The buildings we live in adhere to a ‘law of dressing’. These laws set out strict guidelines in town planning policies and building acts for the construction of our cities. In turn its facade gives us a unified image. In Singapore, 75% of the housing stock belongs to the Housing Development Board (HDB). Typically, high rise apartments are built from individual housing units stacked over each other. These housing units normally range between 2 room to 5 room apartments to house the different size groups. With strict adherence to its manufacturing and construction rulings set by the government and board, and its strict economy of means. Although there is a variation of types within each building, the floor plans of the units generate a uniformed façade, and its seriation in the city, render them to be an emblem of the nation’s identity. The uniformity of its façade and the impossibility for individual expression, conceals and homogenises not only types but occupants and ethnicity within a block through a consistent single skin, further controlled by state demarcations on eligibility schemes, the occupants of each block are as much as the buildings materials and image, strictly planned, and organised by state’s plan on diversifying a block through its policy regimes. Over the years, the HDB has engaged architects and developers to rethink its schemes, aiming to revitalise the way we live to create a positive impact for housing the mass population, however, still very much adhering to the guidelines that predates the new builds.

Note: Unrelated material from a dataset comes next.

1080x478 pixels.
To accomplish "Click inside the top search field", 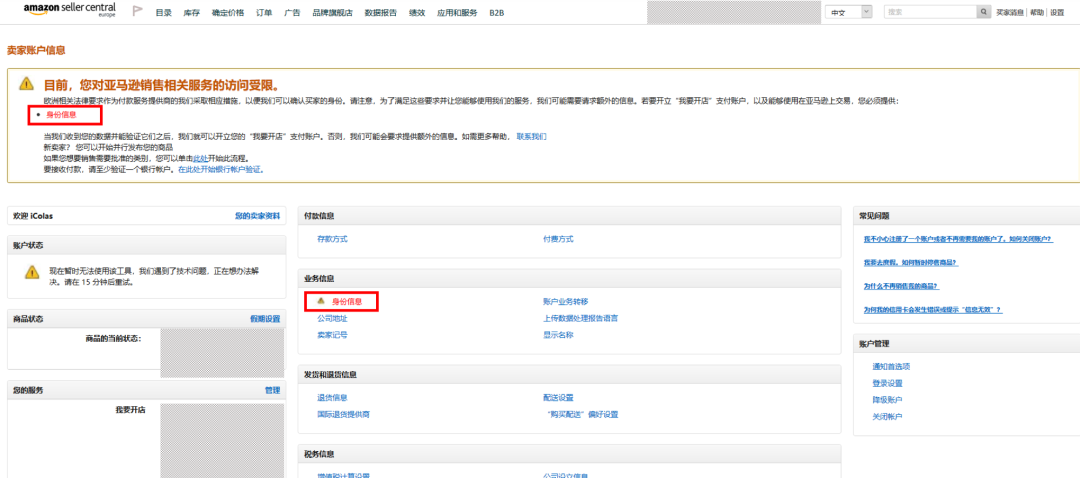I will (928, 12).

Diving into the typologies of HDB blocks and constant evolution over the years for quality of life and quantity of homes, through the imposition of a homogenised model for housing, it regulates a regime for living with structured opportunities to explore our spaces in and out. Individuality is weakened as well as the loss of culture and history of different ethnicities are now surfacing as the country is constantly replacing block after block, reduced diversity of ownership due to specific requirements in ownership eligibility. The project looks to expose and critique the effects of these conditions, and affect the housing typology and its life within, through the experimentation with facade systems, in line with the government’s need for reinvigoration, could also enable the diversification of its typology, spatial opportunities within and around, allowing the possibility of a revised image and identity of Singapore’s housing stock.